RooFit const optimization leading to bad fit result?

will_cern · March 8, 2017, 7:24pm

Hello,

I have been developing a new pdf class for RooFit, but in testing have found it gives me unexpected behaviour when I use the default fitting procedure. Below I provide a cut-down version of the class I am developing. In this form, the pdf is configured with a list of ‘observables’ (that actually do nothing here), a number (double), a list of ‘terms’ that are RooAbsReal that get added to the number, and a list of ‘factors’ that multiply the result. I.e. the value of the pdf is: Prod(factors)*(val + Sum(terms))

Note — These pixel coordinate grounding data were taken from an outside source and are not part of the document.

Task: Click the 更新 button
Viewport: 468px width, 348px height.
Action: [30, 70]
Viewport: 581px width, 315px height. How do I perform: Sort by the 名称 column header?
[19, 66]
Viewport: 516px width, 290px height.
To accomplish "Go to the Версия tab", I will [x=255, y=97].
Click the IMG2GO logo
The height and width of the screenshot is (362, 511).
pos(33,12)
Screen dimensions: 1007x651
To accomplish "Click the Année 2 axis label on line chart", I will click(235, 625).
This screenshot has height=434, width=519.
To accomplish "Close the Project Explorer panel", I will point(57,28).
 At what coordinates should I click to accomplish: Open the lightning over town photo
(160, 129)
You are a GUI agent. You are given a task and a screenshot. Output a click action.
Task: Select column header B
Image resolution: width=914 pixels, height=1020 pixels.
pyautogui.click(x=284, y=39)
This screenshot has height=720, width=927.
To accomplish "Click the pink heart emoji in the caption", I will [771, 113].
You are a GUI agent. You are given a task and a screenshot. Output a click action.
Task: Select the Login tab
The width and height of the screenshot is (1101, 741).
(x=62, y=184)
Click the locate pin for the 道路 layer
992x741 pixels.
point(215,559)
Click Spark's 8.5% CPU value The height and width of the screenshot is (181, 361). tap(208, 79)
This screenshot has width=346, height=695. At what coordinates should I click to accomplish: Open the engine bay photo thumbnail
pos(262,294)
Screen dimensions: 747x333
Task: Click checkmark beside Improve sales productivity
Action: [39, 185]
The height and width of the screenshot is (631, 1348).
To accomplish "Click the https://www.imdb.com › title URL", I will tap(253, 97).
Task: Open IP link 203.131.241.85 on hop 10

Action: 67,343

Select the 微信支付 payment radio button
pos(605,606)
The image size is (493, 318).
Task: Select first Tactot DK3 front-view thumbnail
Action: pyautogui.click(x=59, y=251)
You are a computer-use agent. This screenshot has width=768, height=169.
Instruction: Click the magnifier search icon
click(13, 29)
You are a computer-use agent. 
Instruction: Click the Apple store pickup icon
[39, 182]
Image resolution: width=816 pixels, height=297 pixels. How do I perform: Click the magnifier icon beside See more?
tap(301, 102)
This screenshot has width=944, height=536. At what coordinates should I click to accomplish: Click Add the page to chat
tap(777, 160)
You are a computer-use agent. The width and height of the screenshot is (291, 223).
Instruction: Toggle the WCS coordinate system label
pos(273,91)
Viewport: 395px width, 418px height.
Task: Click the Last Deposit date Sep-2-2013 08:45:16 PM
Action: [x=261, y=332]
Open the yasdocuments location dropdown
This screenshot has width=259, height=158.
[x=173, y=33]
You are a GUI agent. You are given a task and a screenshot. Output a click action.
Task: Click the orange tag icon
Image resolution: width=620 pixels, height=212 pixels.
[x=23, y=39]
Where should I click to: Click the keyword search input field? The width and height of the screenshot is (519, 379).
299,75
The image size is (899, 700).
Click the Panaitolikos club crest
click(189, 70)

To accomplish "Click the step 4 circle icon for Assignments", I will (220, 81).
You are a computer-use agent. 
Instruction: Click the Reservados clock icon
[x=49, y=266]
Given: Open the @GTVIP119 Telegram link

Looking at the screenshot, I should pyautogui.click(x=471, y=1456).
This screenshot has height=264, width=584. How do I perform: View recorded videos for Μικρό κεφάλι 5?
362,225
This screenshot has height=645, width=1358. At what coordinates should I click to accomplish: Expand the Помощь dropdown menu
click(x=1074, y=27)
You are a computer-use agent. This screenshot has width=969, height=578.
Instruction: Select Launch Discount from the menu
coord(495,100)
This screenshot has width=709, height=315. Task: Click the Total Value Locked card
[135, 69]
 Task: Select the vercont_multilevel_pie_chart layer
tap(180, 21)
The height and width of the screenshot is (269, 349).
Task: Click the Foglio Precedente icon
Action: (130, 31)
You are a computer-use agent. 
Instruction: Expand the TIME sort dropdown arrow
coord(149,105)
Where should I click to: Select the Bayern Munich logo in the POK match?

The pdf also behaves as an extended pdf, and it also uses the RooBinIntegrator for its integration (I’ve simplified the binning setup for this example).

Here’s the code:

#ifndef ROODEMOPDF
#define ROODEMOPDF

#include "RooAbsPdf.h"
#include "RooListProxy.h"
#include "RooNumIntConfig.h"
 
class RooDemoPdf : public RooAbsPdf {
public:
  RooDemoPdf() {} ; 
  
  RooDemoPdf(const char* name, const char* title, 
    const RooArgList& obs, const RooArgList& factors, const RooArgList& terms, double val) :
      RooAbsPdf(name,title), 
   fObs("obs","obs",this),
   fFactors("factors","factors",this),
   fTerms("terms","terms",this),
   fVal(val) 
  { 
  fObs.add(obs);
  fFactors.add(factors);
  fTerms.add(terms);
  specialIntegratorConfig(kTRUE)->method1D().setLabel("RooBinIntegrator");
  }
  
 
  RooDemoPdf(const RooDemoPdf& other, const char* name=0) :
  RooAbsPdf(other,name), 
   fObs("obs",this,other.fObs),
   fFactors("factors",this,other.fFactors),
   fTerms("terms",this,other.fTerms),
   fVal(other.fVal) {}
   
  virtual TObject* clone(const char* newname) const { return new RooDemoPdf(*this,newname); }
  inline virtual ~RooDemoPdf() { }

  virtual ExtendMode extendMode() const { return CanBeExtended ; }
  virtual Double_t expectedEvents(const RooArgSet* nset=0) const { if(nset==0) return getVal(); return getNorm(nset); }
  virtual Double_t expectedEvents(const RooArgSet& nset) const { return expectedEvents(&nset) ; }


  virtual std::list<Double_t>* binBoundaries(RooAbsRealLValue& obs, Double_t xlow, Double_t xhi) const {
    return new std::list<Double_t>({0,1});
  }
  virtual Bool_t isBinnedDistribution(const RooArgSet& obs) const { return true; }

protected:

  RooListProxy fObs; 
  RooListProxy fFactors; 
  RooListProxy fTerms; 
  double fVal = 0;
  
  Double_t evaluate() const {
    
    double out = fVal;
    
    RooFIter itr0(fTerms.fwdIterator());
    while(auto arg = itr0.next()) out += static_cast<RooAbsReal*>(arg)->getVal();
    
    RooFIter itr(fFactors.fwdIterator());
    while(auto arg = itr.next()) out *= static_cast<RooAbsReal*>(arg)->getVal();
    
    return out;
  }


private:

  ClassDef(RooDemoPdf,1) 
};
 
#endif

I want to use my class to construct a pdf that describes an expectation of mu*s + b events, where s=1 and b=3.2 , mu is the parameter to be fit. Here’s the example:

  RooRealVar x("x","x",0.5,0,1);
  RooRealVar mu("mu","mu",1,0,15);

  //define a bkg of 3.2 events
  RooDemoPdf bkg("bkg","bkg",x,RooArgList(),RooArgList(),3.2);
  //define a signal component that equals mu
  RooDemoPdf sig("sig","sig",x,mu,RooArgList(),1);
  //define a combined component
  RooDemoPdf mean("mean","mean",x,RooArgList(),RooArgList(bkg,sig),0);

This has the desired behaviour with respect to the value of the pdf (it equals 4.2 when mu=1, for example) and the normalized value of the pdf (it is 1, i.e. a flat pdf, wrt x). But when I create a dataset of 6 events and fit my model to that data, I do not get mu=2.8 as the result, instead I get mu=5??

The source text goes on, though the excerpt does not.